With all of the dust starting to settle around NBA free agency, there aren't a ton of solid options left on the market.
What remains are the leftovers, the second choices and, in some cases, the very few solid under-the-radar pickups. And just because nobody wanted to snatch them up within the first week of free agency doesn't mean they can't make a difference next season.
Here's a look at the best remaining options at each position.
PF: Carl Landry
There are a vast number of 3's and 4's still on the market, most of whom could realistically make a difference next year. Landry is the best of them. He's only 28 and is a former almost-first-rounder (he was the first pick of the second round in 2007), and he's coming off his strongest season since 2009-10.
In 41 games for the Hornets last year, he tallied 12.5 points and 5.2 rebounds and shot over 50 percent from the floor. He could be a key contributor on both ends of the floor off the bench next season.
SF: Andrei Kirilenko
At 31, he's a bit older, but he is a former first-rounder (24th overall in 1999) who brings a lot of veteran experience to the table. He missed the entirety of 2011-12 when he opted to join CSKA Moscow during the strike-shortened season.
Now that he's no longer committed to Moscow because of an opt-out clause, he could be a solid pickup for a team in search of someone who can eat up minutes and provide some decent offense. The latest rumors, according to NBC Sports, claim the Timberwolves are the front-runners to land him. Yahoo! Sports reports that a two-year deal just needs to be finalized.
But you know what they say. A deal's not done till it's done.
C: Jermaine O'Neal
Full disclosure: There are barely any centers left in free agency who are worth taking a chance on. Competent centers are already hard enough to find; you have to figure that the ones that are still left standing at this point have something seriously wrong with them.
In the case of O'Neal, what's wrong with him is that he'll be 34 in October and he hasn't played since last February. Over parts of two seasons with the Celtics, he's been perilously hindered by injury and has played in just 49 games, making him an incredible gamble. Nobody wants to pay an aging center a big chunk of change to sit on the bench.

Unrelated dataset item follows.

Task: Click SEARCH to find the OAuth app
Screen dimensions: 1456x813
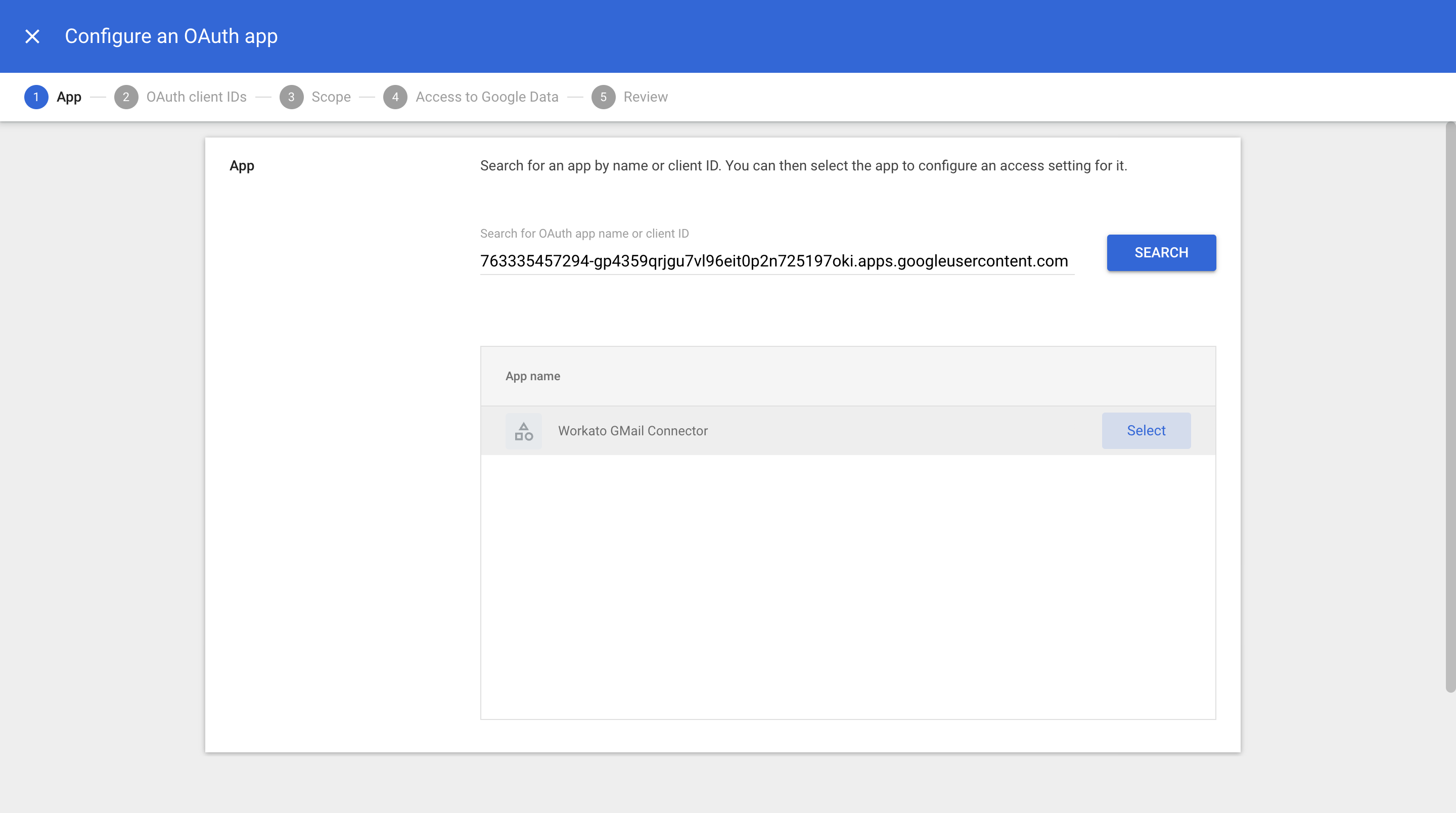Action: coord(1161,252)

In his prime though, O'Neal was one of the best around. If he can miraculously get healthy, O'Neal can be a solid backup for a lot of NBA teams in desperate need of frontcourt depth.
SG: Carlos Delfino
He's only 29 and he's a former first-rounder. So why has nobody scooped him up yet?
Mostly because he's been incredibly inconsistent throughout the course of his seven-year career, and because he's only played a full 82 games twice. Still, he's worth a chance because he can play the 2 or the 3, and that versatility could be beneficial for a variety of teams looking to shore up their benches. Delfino can give you nearly 30 minutes per game and a guy who shoots 40 percent from the field. If the price tag isn't too high, he's definitely worth a gamble.
PG: Derek Fisher
A few months ago, it seemed like the Lakers might be the most logical landing spot for this aging point guard, mostly because Kobe Bryant reportedly wanted him back. But now, the Lakers have too many other higher priorities—and they have Steve Nash in the house—so Fisher is still on the market.

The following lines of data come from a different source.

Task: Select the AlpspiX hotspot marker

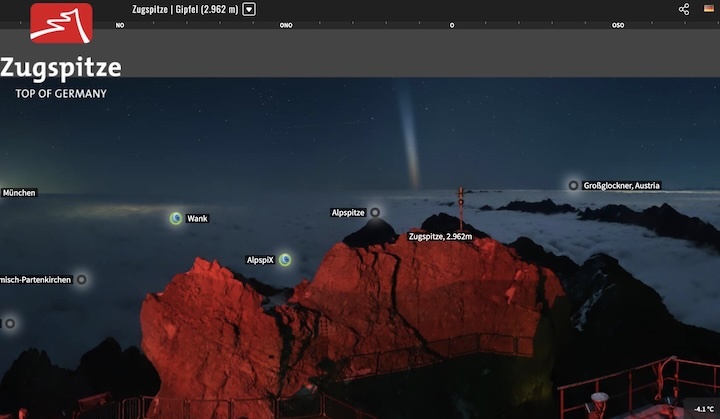Action: (x=285, y=260)

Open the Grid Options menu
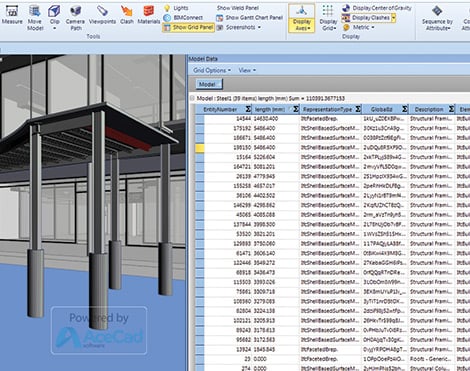click(212, 70)
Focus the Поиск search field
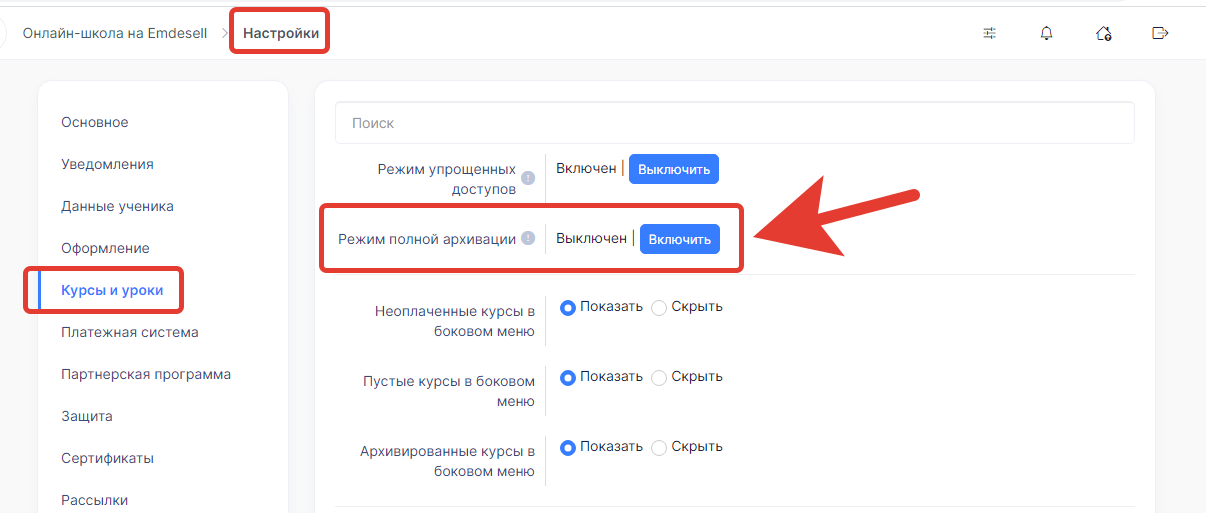Image resolution: width=1206 pixels, height=513 pixels. click(735, 123)
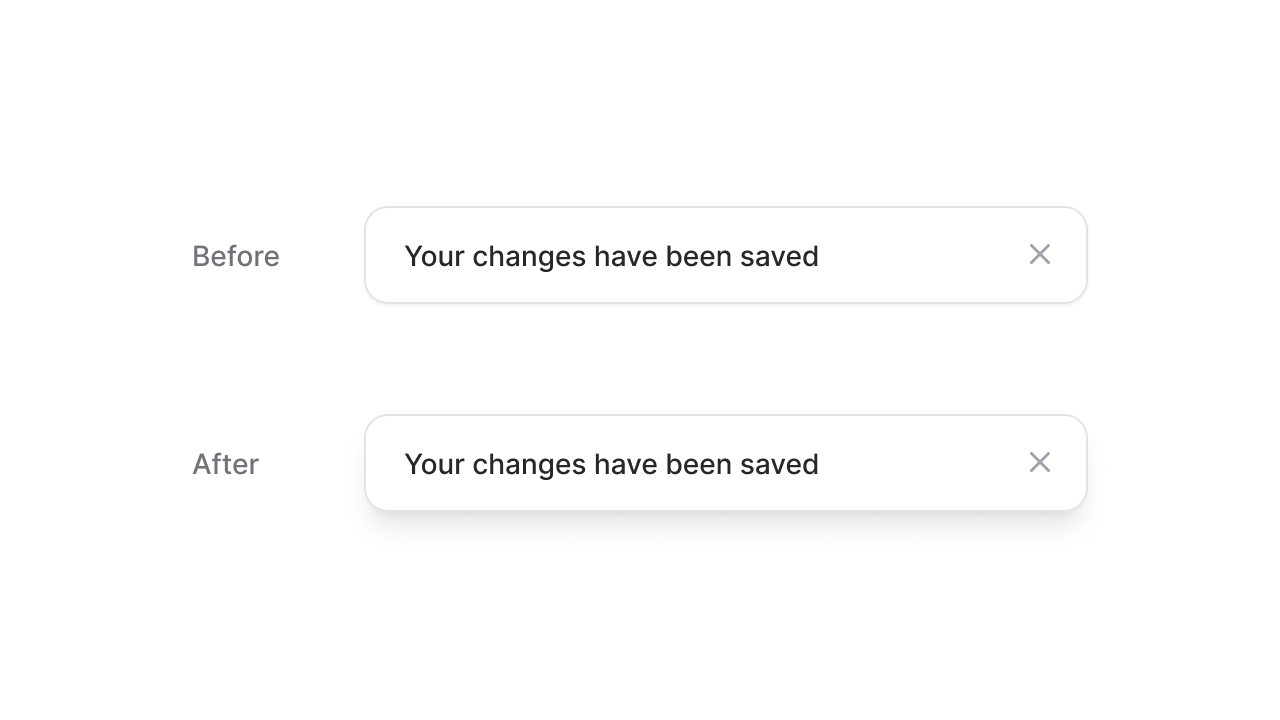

And although he'll be 38 when the 2012-13 season starts, he still wants to play. How effective he can be is the question. Last season, he ate up 20.4 minutes per game for the Thunder, and though his numbers weren't stellar (4.9 points, 1.3 assists, 1.6 turnovers), he can offer the kind of leadership that very few free agent point guards boast. Particularly on a young club without a lot of direction, he can be very useful in guiding the team.